START INFORMATION GIVEN

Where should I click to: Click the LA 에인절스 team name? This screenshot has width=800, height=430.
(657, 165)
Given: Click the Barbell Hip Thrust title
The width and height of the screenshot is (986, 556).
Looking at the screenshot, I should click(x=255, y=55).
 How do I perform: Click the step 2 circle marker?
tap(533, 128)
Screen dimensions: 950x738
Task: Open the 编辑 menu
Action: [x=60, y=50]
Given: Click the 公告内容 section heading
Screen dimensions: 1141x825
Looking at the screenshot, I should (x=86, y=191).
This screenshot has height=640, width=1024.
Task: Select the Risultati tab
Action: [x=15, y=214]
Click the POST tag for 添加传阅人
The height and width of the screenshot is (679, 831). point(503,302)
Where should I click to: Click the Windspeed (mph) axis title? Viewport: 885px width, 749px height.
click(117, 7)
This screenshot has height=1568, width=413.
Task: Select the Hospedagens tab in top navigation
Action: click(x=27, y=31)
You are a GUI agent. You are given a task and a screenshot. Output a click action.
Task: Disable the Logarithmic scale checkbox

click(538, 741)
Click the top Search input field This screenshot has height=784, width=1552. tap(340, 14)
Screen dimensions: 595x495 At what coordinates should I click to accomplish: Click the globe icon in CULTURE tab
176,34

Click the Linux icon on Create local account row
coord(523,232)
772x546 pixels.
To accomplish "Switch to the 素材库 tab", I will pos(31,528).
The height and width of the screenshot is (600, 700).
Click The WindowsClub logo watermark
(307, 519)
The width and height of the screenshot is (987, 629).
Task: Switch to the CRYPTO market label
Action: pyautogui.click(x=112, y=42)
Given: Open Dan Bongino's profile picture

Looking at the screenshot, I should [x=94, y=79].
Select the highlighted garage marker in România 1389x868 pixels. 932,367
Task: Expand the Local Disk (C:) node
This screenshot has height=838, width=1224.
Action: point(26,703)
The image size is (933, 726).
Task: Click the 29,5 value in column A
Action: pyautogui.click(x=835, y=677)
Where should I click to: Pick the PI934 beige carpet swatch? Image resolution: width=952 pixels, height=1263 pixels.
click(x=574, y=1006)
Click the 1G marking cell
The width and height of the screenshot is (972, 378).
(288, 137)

END INFORMATION GIVEN

#### EXERCISE OBJECTIVE
Each record above has to be set down again, word for word.

#### WRITTEN RESPONSE
Where should I click to: Click the LA 에인절스 team name? This screenshot has width=800, height=430.
(657, 165)
Given: Click the Barbell Hip Thrust title
The width and height of the screenshot is (986, 556).
Looking at the screenshot, I should click(x=255, y=55).
 How do I perform: Click the step 2 circle marker?
tap(533, 128)
Screen dimensions: 950x738
Task: Open the 编辑 menu
Action: [x=60, y=50]
Given: Click the 公告内容 section heading
Screen dimensions: 1141x825
Looking at the screenshot, I should (x=86, y=191).
This screenshot has height=640, width=1024.
Task: Select the Risultati tab
Action: [x=15, y=214]
Click the POST tag for 添加传阅人
The height and width of the screenshot is (679, 831). point(503,302)
Where should I click to: Click the Windspeed (mph) axis title? Viewport: 885px width, 749px height.
click(117, 7)
This screenshot has height=1568, width=413.
Task: Select the Hospedagens tab in top navigation
Action: click(x=27, y=31)
You are a GUI agent. You are given a task and a screenshot. Output a click action.
Task: Disable the Logarithmic scale checkbox

click(538, 741)
Click the top Search input field This screenshot has height=784, width=1552. tap(340, 14)
Screen dimensions: 595x495 At what coordinates should I click to accomplish: Click the globe icon in CULTURE tab
176,34

Click the Linux icon on Create local account row
coord(523,232)
772x546 pixels.
To accomplish "Switch to the 素材库 tab", I will pos(31,528).
The height and width of the screenshot is (600, 700).
Click The WindowsClub logo watermark
(307, 519)
The width and height of the screenshot is (987, 629).
Task: Switch to the CRYPTO market label
Action: pyautogui.click(x=112, y=42)
Given: Open Dan Bongino's profile picture

Looking at the screenshot, I should [x=94, y=79].
Select the highlighted garage marker in România 1389x868 pixels. 932,367
Task: Expand the Local Disk (C:) node
This screenshot has height=838, width=1224.
Action: point(26,703)
The image size is (933, 726).
Task: Click the 29,5 value in column A
Action: pyautogui.click(x=835, y=677)
Where should I click to: Pick the PI934 beige carpet swatch? Image resolution: width=952 pixels, height=1263 pixels.
click(x=574, y=1006)
Click the 1G marking cell
The width and height of the screenshot is (972, 378).
(288, 137)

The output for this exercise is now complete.